Ben Quiñones, mars 2008
Près de 700 délégués de 26 pays, dont deux tiers de femmes, ont assisté au Forum Asiatique d’Economie Solidaire (Asian Forum for Solidarity Economy) à l'Université des Philippines à Quezon City, aux Philippines du 17 au 20 octobre dernier. Le Forum Asiatique a été organisé par la Coalition of Socially Responsible SMEs in Asia (CSR SME Asia), avec l’appui de la Fondation Charles Léopold Mayer pour le Progrès de l’Homme (FPH) et l'Agence Canadienne de Développement International (ACDI).
Premier en son genre en Asie, le Forum Asiatique pour l’Economie Solidaire a représenté un événement sans précédent au cours duquel des participants de toutes provenance se sont rencontrés pour articuler une économie solidaire asiatique qui se veut une forme de gouvernance centrée sur les gens et sur l’environnement dans la manière de produire, de financer, de distribuer et de consommer des biens et des services. Le Forum Asiatique est survenu à un moment où surgit un intérêt grandissant pour les alternatives au système économique global actuel qui n’a fait qu’approfondir le fossé entre les riches et les pauvres, et a aliéné encore plus ceux-là mêmes qui sont déjà marginalisés.
"Dans les transactions quotidiennes d'une
économie de marché", a dit le Dr. Cielito
Habito, la Présidente du Forum Asiatique,
"il ne peut y avoir que des gagnants et des
perdants; des résultats de type gagnant-gagnant
(win-win) ne sont pas la règle mais l'exception."

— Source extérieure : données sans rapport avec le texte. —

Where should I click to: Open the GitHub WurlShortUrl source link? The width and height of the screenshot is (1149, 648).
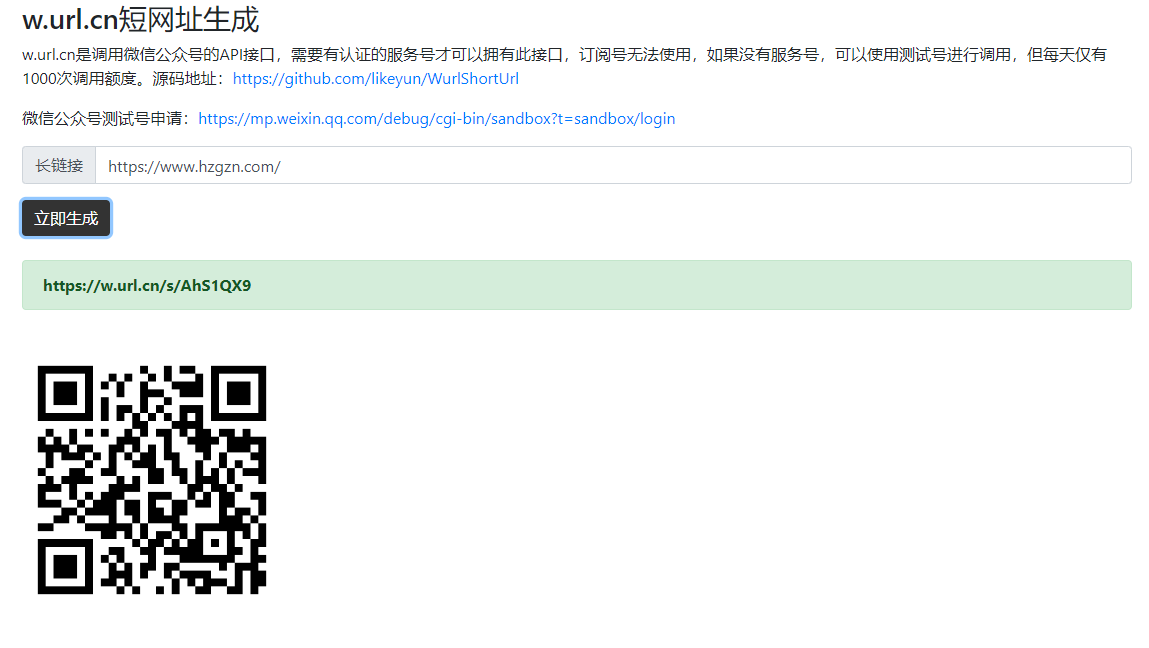point(375,79)
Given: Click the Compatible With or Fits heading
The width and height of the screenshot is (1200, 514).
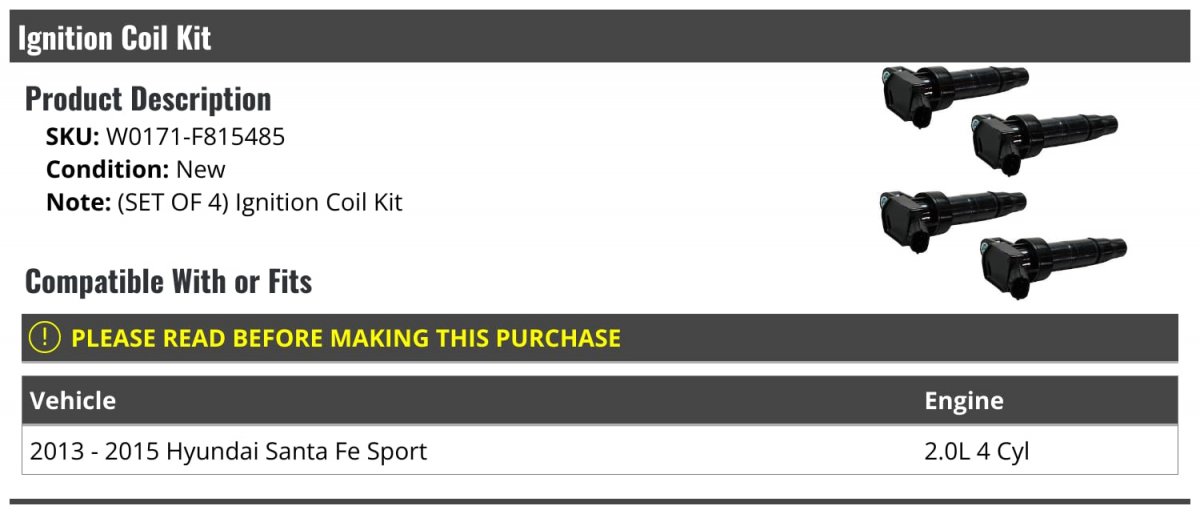Looking at the screenshot, I should click(169, 282).
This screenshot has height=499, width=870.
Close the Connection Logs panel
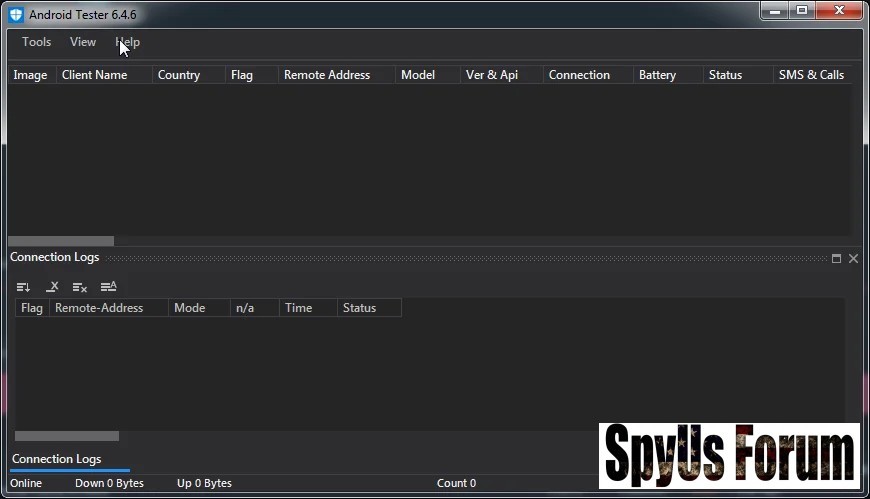pyautogui.click(x=853, y=258)
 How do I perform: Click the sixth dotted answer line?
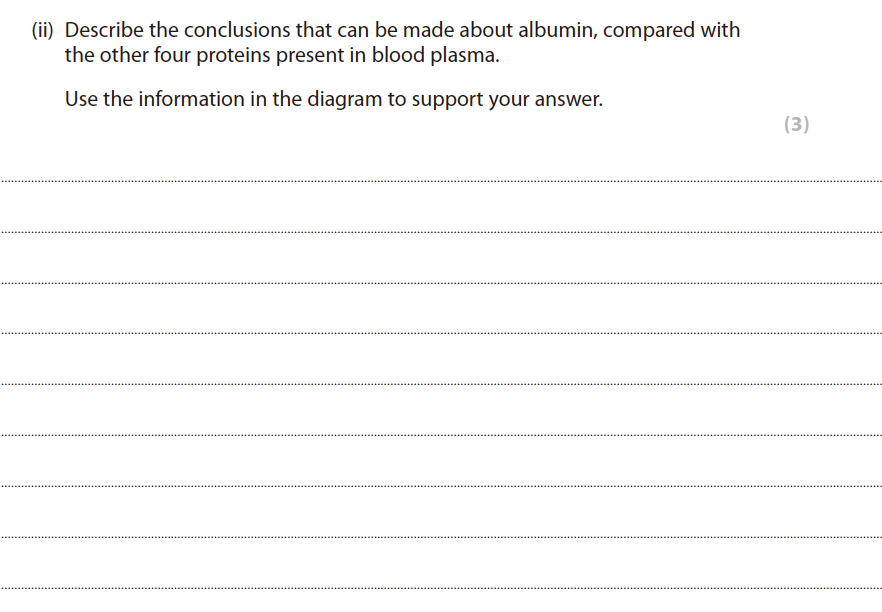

Les défenseurs de l'économie solidaire croient
qu’un tel résultat n’est pas inévitable. "En
plus de l’instinct primaire qui nous fait
poursuivre notre propre intérêt ", a ajouté
le Dr. Habito, "les êtres humains possèdent
aussi un instinct pour l’altruisme, de souci
de l’autre et de partage. Ce même instinct
nous mène à valoriser le bien commun et entraîne
certains de nos comportements qui n’encouragent
pas nécessairement ce qui est toujours mieux
pour nous. Par exemple, cet instinct entre
en scène quand un banquier ou un bailleur
de fonds choisit de consentir un crédit à
de petites entreprises en difficulté alors
que moins mais de plus grands emprunteurs
seraient bien plus avantageux. Ou quand un
investisseur choisit délibérément de mettre
des fonds dans une entreprise socialement
responsable plutôt que dans une autre qui
rapporte clairement plus de bénéfices mais
provoque peut-être des impacts sociaux ou
environnementaux négatifs."
Le Forum Asiatique a été le cadre du lancement
de l'Alliance pour une Économie Responsable,
Plurielle et Solidaire (ALOE), où par des
expositions et des interventions, ont été
présentés des modèles du monde réel de finance
socialement responsable, d’investissements
socialement responsables et d’entreprises
socialement responsables. Par ce faire, le
Forum Asiatique a démontré qu'une économie
plus préoccupée de l’autre est en effet possible,
semant ainsi les graines d'un mouvement qui
propagera l'idéal d'une économie qui exemplifie
le concept Philippin de « bayanihan », qui
d’ailleurs capture le concept même d'économie
solidaire.
L'Assemblée des Stakeholders du Forum Asiatique
a accepté à l'unanimité l'offre du Japon
d’organiser le Forum Asiatique 2009
et l'offre de l'Inde d’organiser
le Forum Asiatique 2011.
"Nous devons trouver les moyens de consolider
ce processus et œuvrer à un Forum Asiatique
d’Économie Solidaire qui constitue un réseau
permanent, semi- formel et ouvert de praticiens,
de chercheurs et d’acteurs institutionnels"
a précisé John Samuel, coprésident du Forum
Asiatique. Voici d’autres suggestions concrètes
qu’il faudrait mettre en œuvre pour le Forum
Asiatique 2009 :
- Continuer à soutenir le processus de Learning Journey dans les différents pays et établir et se mettre d’accord sur les principes au cœur de la finance, de l’investissement et de l’entreprise socialement responsable, par pays, dans la mesure où différents contextes entre pays peuvent provoquer de légères différences dans ces principes.
- Œuvrer à l’élaboration d’un ensemble de principes de travail commun pour l’Asie, même si chaque stakeholder recherche des principes de base pour leur pays respectif.
- Produire des documents par pays pour partager des expériences sur ce que signifie l’économie solidaire dans chaque secteur de ces pays.
- Engager des professionnels (économistes, scientifiques sociaux) pour rédiger un livre qui fera autorité sur l’économie solidaire pour servir à la fois de guide intellectuel et d’inspiration pour diffuser ce concept.